[Aim] Could you reproduce the listing below word for word, leaving out the pictures?

Pointing listing for text and elements:
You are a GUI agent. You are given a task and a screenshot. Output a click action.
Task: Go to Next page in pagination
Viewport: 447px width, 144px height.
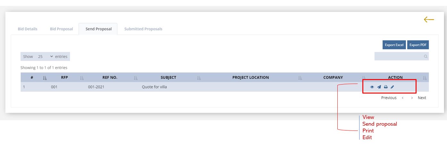(x=422, y=98)
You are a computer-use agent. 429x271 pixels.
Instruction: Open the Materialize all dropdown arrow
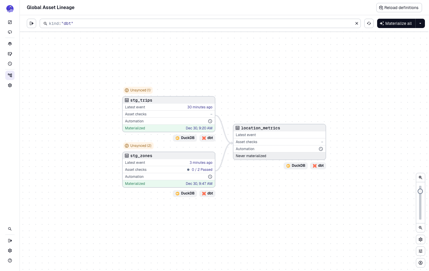click(420, 23)
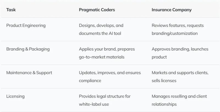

[Solved exercise]
You are a GUI agent. You are given a task and a screenshot. Output a click action.
Task: Go to Next page in pagination
Viewport: 447px width, 144px height.
(x=422, y=98)
You are a computer-use agent. 429x271 pixels.
Instruction: Open the Materialize all dropdown arrow
click(420, 23)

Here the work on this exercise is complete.